Here is a bit of an insider’s tip – don’t waste your money on those expensive outfitters just off the Strand. Get yourself an EBay account and search for “Judge’s wig” in Fancy Dress. You get two gifts for the price of one here. A wig for court and a wig when you want to go dressed as Louis XIV!

Of course their appointment as a Recorder is just the very first step. Show them that you share their ambition and buy them some ermine trimmed gloves. There is a specialist website for the personalised gift for the ambitious. Head over to “NotOnTheHighCourtBenchYet.com” and start planning for the pension. 

And why wouldn’t they want to be a High Court Judge? Give them a push in the right direction with a card that mentions their 3%, sector-busting pay rise. 

Is your other half a commercial Silk? The age old dilemma – what do you get the man/woman who already has everything? The answer? Simple. Get them a life…..time subscription to M’Lud magazine, the original Luds’ Mag. 

Any new QC is going to be thrilled to receive the gift of a SatNav. Their profile has reached national recognition. And the road map of their career now has lots of nights away from home. 

If you and your partner have an “appointment” with romance, you can’t fail with a pair of silk stockings. And some patent shoes. And some breeches. Ding-dong!
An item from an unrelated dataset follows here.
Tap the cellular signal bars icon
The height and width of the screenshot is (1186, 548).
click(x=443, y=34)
At this time of year we should not forget the disappointed. Did your other half receive an email from the JAC which they could talk about straight away? Did one of their twelve referees let them down in their Silk’s application?
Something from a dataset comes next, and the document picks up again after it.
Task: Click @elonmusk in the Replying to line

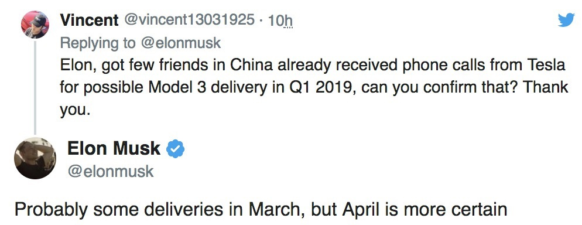Action: 180,43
For the disappointed, aspirant Recorder perhaps they should take comfort from wine. M’Lud’s wine expert recommends a Sauterne or a Tokay. Sour grapes are best avoided. 

And for the deflated, wannabe Silk the perfect gift is the MoJ sponsored QC Appointments gift card – available in denominations of £3,500. 

Her Maj may have given them a Royal Warrant but you can give them the gift that really matters. If your significant other did “the double”, Silk and Recorder in the same year, then this could get expensive. But QC has never stood for “quite cheap”. 

Getting the perfect present is absolutely crucial. Follow our advice and you can’t go wrong. Get it spot on and stay on the right side of the law. 

All rise!

IN THE NEXT EDITION OF M’LUD WE HAVE :

EXCLUSIVE PHOTOS FROM INSIDE THE WEDDING OF TWO CELEBRITY LAWYERS YOU’VE NEVER HEARD OF AND CARE ABOUT EVEN LESS

WE CHAT EXLCUSIVELY TO A LAWYER WHO IS MARRIED TO SOMEONE FAMOUS ABOUT THEIR WORK, THEIR GLAMOUROUS LIFESTYLE AND HOW THE MANAGE TO LOOK SO DARNED STUNNING ALL THE TIME


AND WE BRING YOU EXCLUSIVE COVERAGE OF THE SILKS’ CEREMONY. WHICH QC WILL WIN THIS YEAR’S M’LUD NOBBLY KNEES COMPETITION? WHO WORE WHAT TO THEIR DATE WITH THE LORD CHANCELLOR?